A lot of very good technical analysts see sentiment reaching lows which usually mark market bottoms. I am not so sure about this interpretation, for the investors intelligence readings are still complacently bullish.
Other very good technical analysts haven't yet seen a break in the long-term uptrend, so they too have reservations about any real decline.
Various Wall Street analysts are predicting a "mild correction" of 7% to 10%, after which it's off to the races once again--a pause that refreshes the permanent Bull.
I've got a funny feeling that it's lose-lose time for the Fed's games. here's the basic game plan: inject tens of billions of free money into the "risk trade," i.e. equities and commodities, ramp the futures markets when volume and liquidity are low, and crush the U.S. dollar.
It's practically a perfect inverse correlation: when the dollar tanks, stocks move higher, and when stocks hit bottom then the dollar peaks. Think see-saw: when one tops out, the other hits bottom, and vice versa.
Interestingly, there is a rough correlation with the 40-week (9 month) cycle that many chartists watch. If that holds in the chart of the dollar, then the dollar should rise to a near-term peak in about 8 to 12 weeks. That further suggests stocks will crater.
Notice that the dollar has been driven down to an important inflection point.

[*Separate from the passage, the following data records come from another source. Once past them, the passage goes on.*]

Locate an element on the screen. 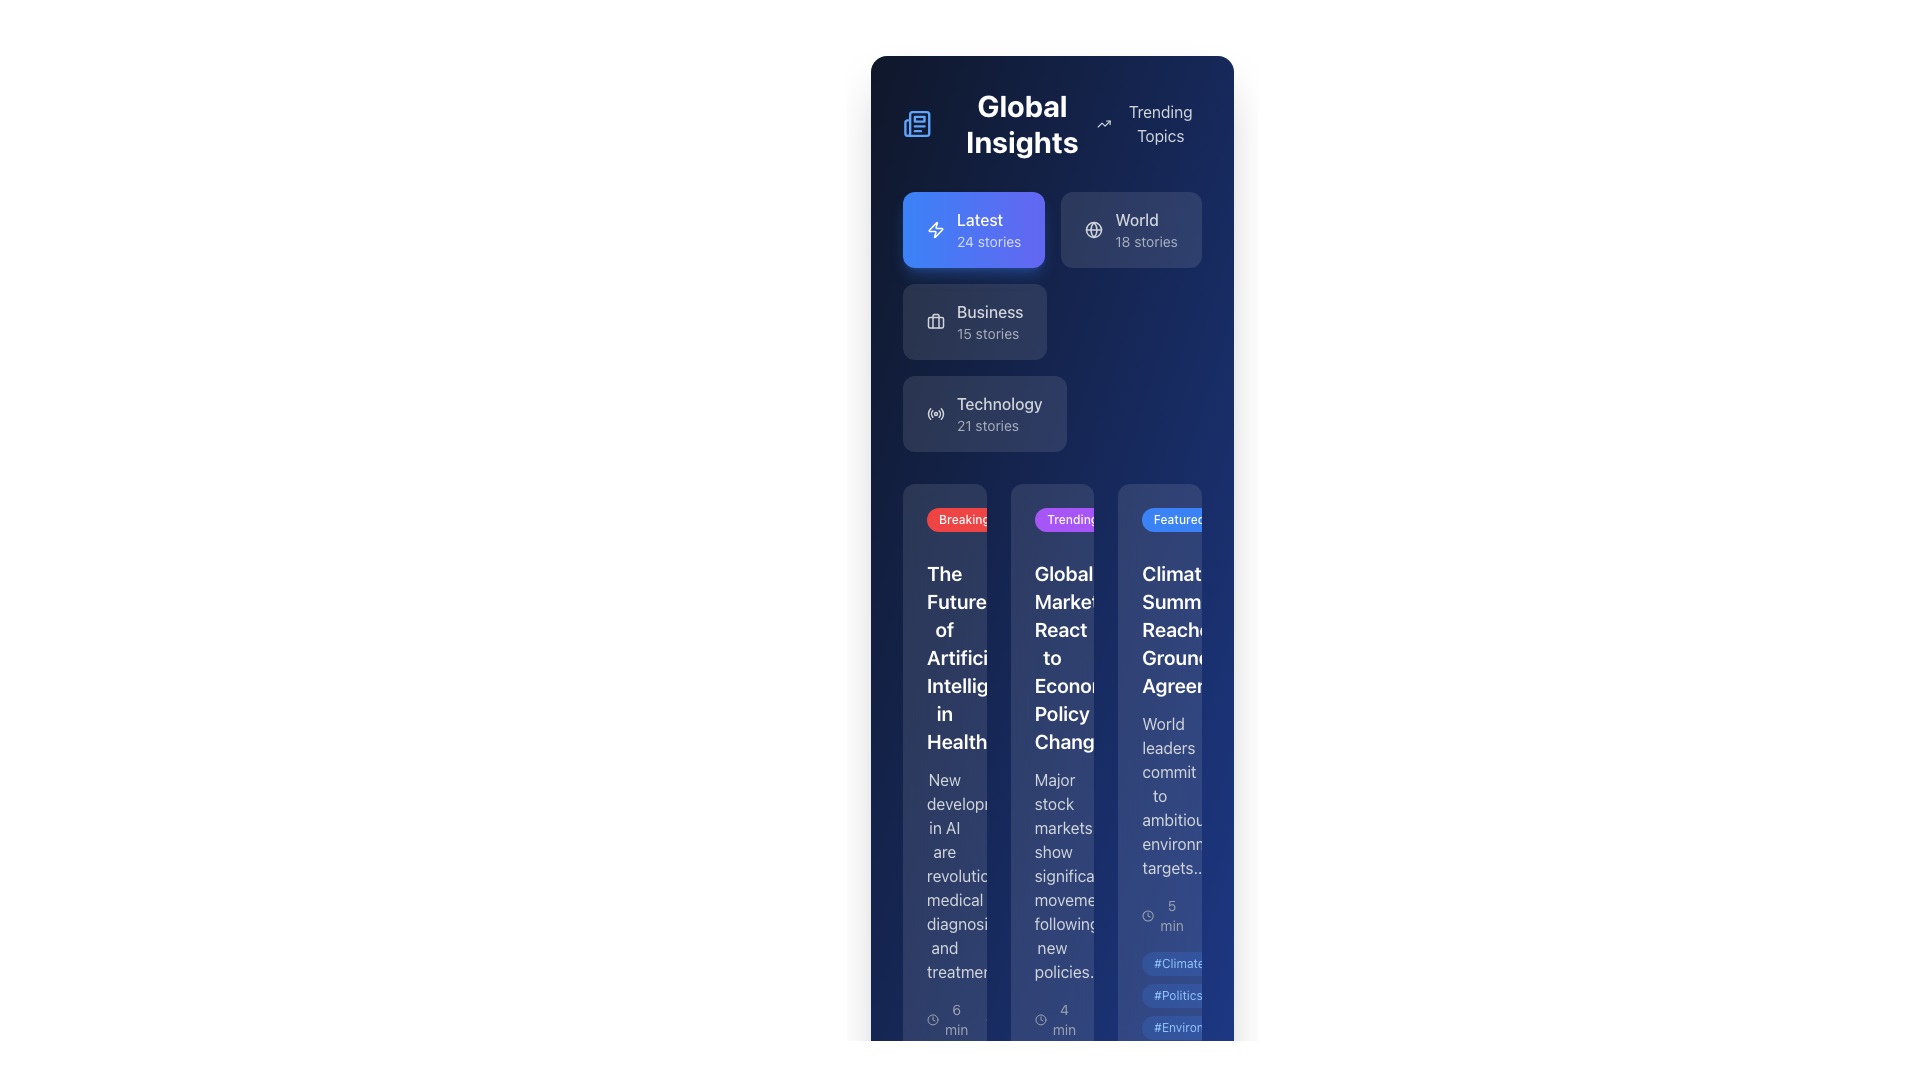  text label displaying 'Business', which is a bold text element indicating emphasis within the application's blue color scheme, located between 'Latest' and 'Technology' categories under 'Global Insights' is located at coordinates (990, 312).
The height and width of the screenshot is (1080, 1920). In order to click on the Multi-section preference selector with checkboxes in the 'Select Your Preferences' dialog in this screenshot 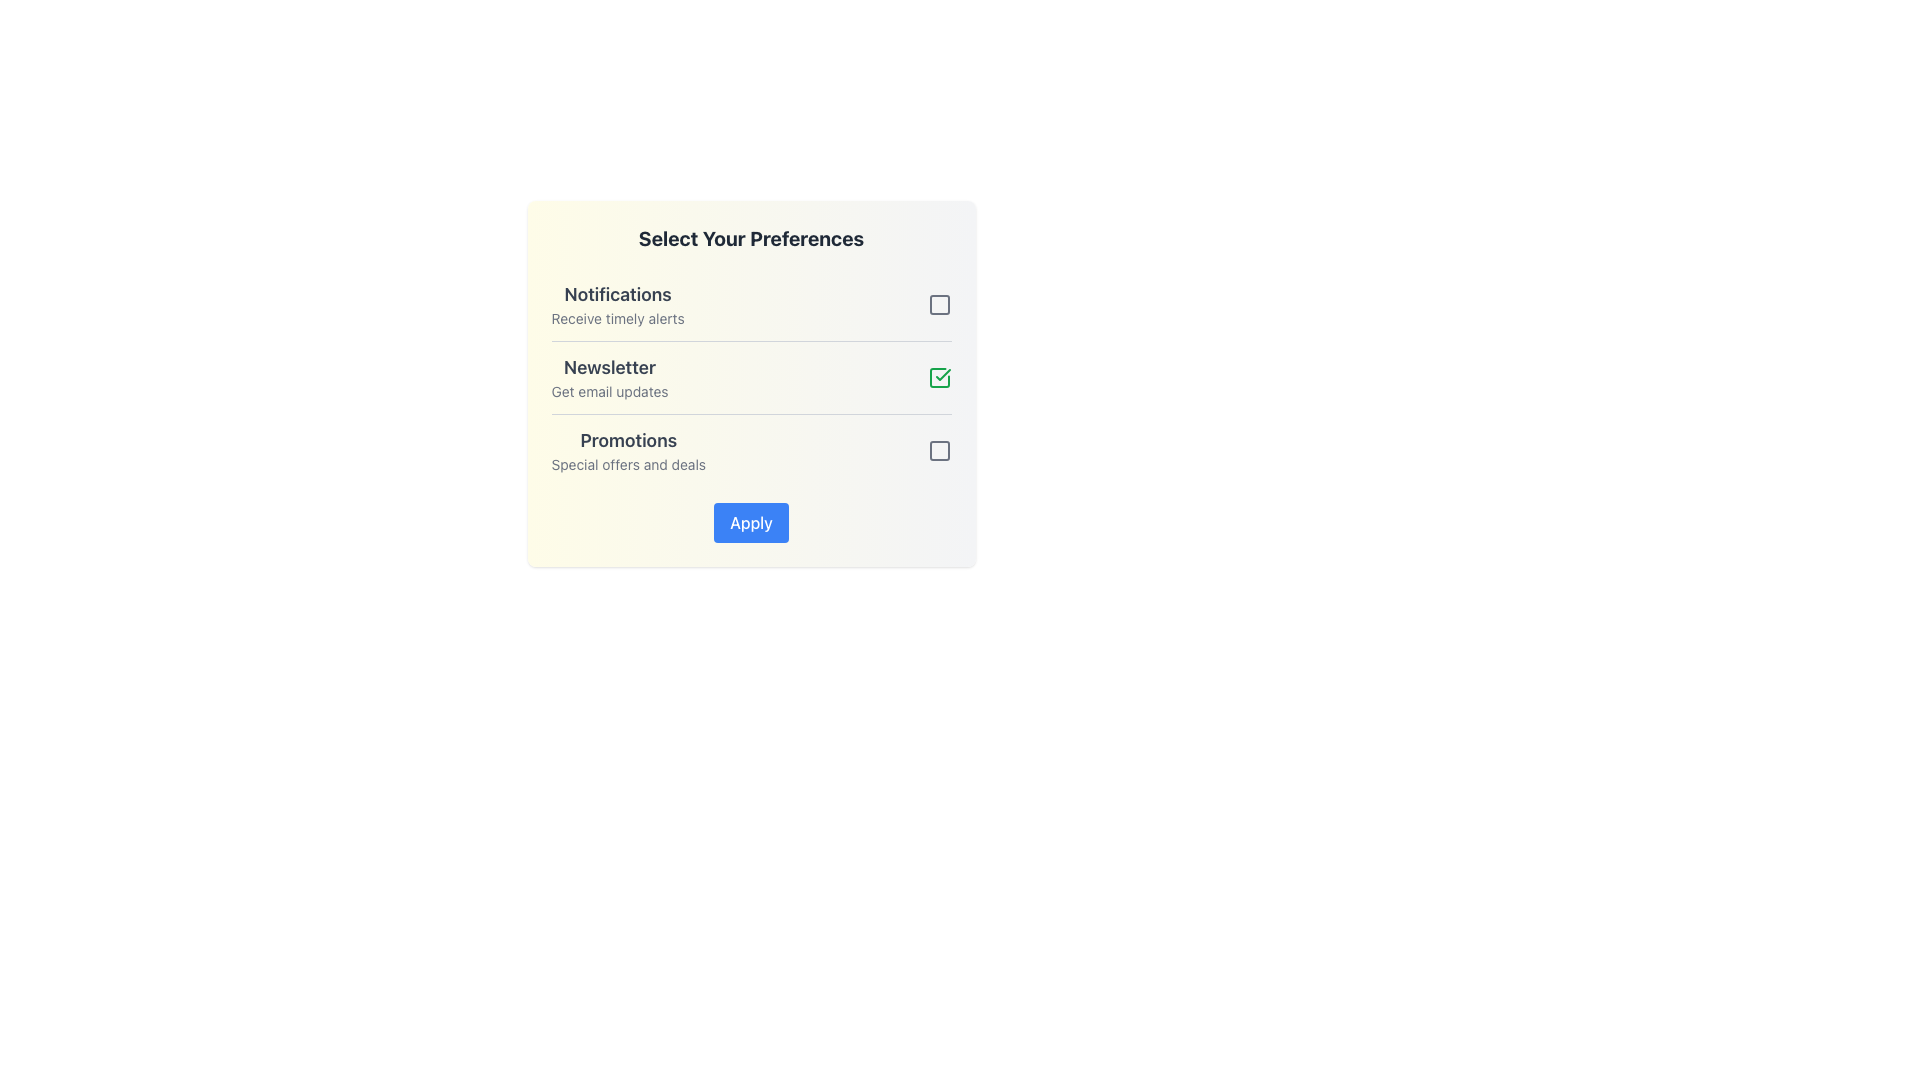, I will do `click(750, 378)`.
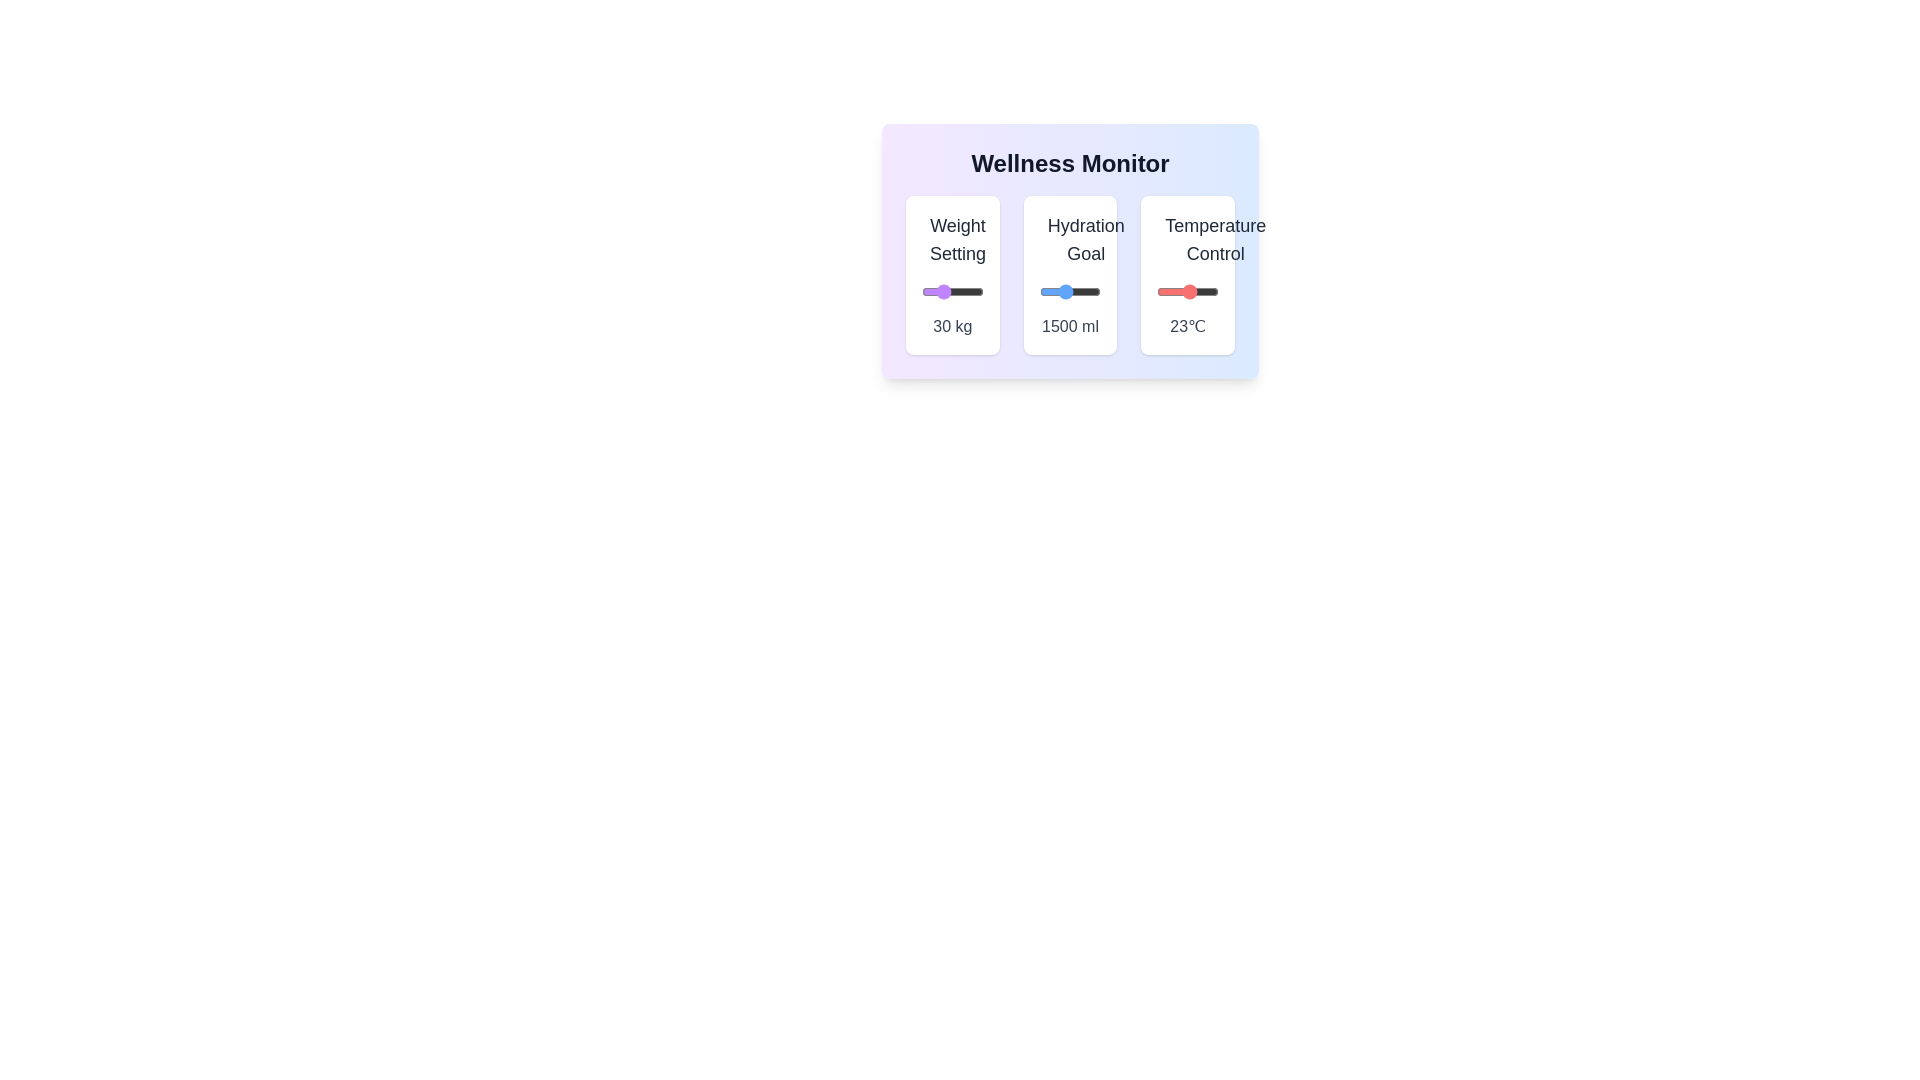  What do you see at coordinates (928, 292) in the screenshot?
I see `the weight setting` at bounding box center [928, 292].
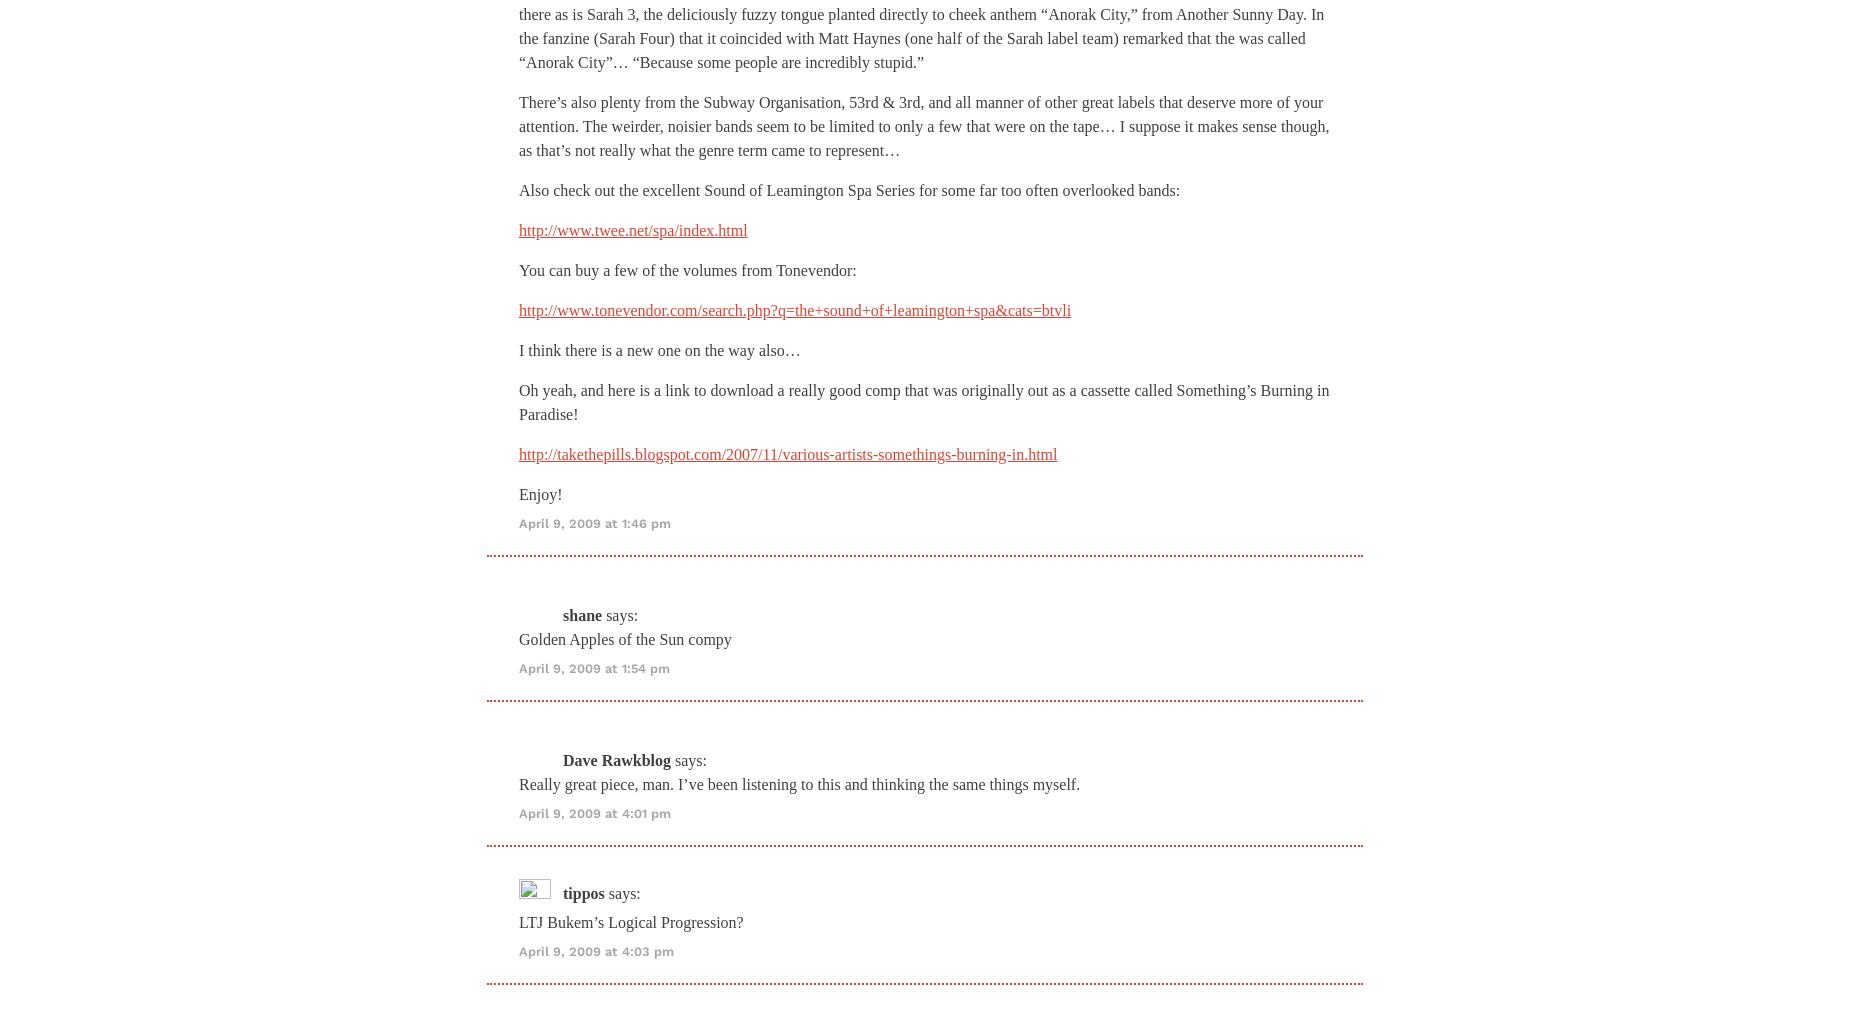 The width and height of the screenshot is (1850, 1014). Describe the element at coordinates (540, 493) in the screenshot. I see `'Enjoy!'` at that location.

If the Fed forces it below the 75 level, then that opens the way to 72 and a careening collapse below the line-in-the-sand at 71.
There's an inherent limit to the "drive the dollar down to boost equities" game: inflation, which is already on track to hit 8.3% in 2011 (via Zero hedge).
For there's another see-saw dynamic: the lower you push the dollar, the more all the imports the U.S. depends on cost, generating a loss of purchasing power that is often called inflation.
Here is a simple real-world definition: you pay more for the same (or smaller) goods and (degrading) services than you did in the recent past, though your wages have been stagnant for decades.
Though the Ministry of Propaganda is running full-tilt pumping out statistics that "prove" inflation is near-zero, the recent "you can't eat iPads" heckling of a Fed official reflect the growing disbelief in these official pronouncements.
So here's the lose-lose double-bind: if the Fed continues destroying the dollar, then they will feed the rising-input-costs monster which devours corporate profits like a 10-year old devours Oreos. In a climate where consumers' incomes haven't risen for decades in real terms, passing on higher prices is a non-starter.
So profits will take a hit, and since the market has priced in ever-higher profits, the market will plummet when profits "unexpectedly" decline.
But if the Fed insists on pushing the dollar below 75 in the hopes of pumping up equities, they risk triggering a meltdown of the dollar globally and forcefeeding the rising-input-costs monster until a positive feedback loop kicks in and inflation sinks its teeth into the economy. As noted above, that will destroy corporate profits and thus the stock market's lofty valuations.
I also have a funny feeling about this chart. The NASDAQ, heavily dependent on a few superstars like AAPL and riddled with gaps all the way up from its lows in August, could be topping out not for a few weeks but for years.
As I noted in Sorry, Fed and People's Bank of China: You Can't Have It Both Ways (March 15, 2011), you can't pump up money supply and credit to goose "risk trades" in stocks and commodities without inflating asset bubbles and triggering runaway input-costs, i.e. inflation that destroys profit margins and impoverishes stagnant-wage households.
But if the Fed takes its hands off the game controller and allows the dollar to rise, then equities crash anyway.
In other words, the dollar is at a point where either path leads to stocks crashing. Go ahead and destroy the dollar, and the rising-input-costs monster will gut stocks and impoverish households. Back off and let the dollar rise, and the risk trades (equities and commodities) will plummet.
Take your pick: the result is the same.
Disclosure: I opened a long position in UUP, the U.S. dollar ETF yesterday, and added to my QID short against the NASDAQ 100.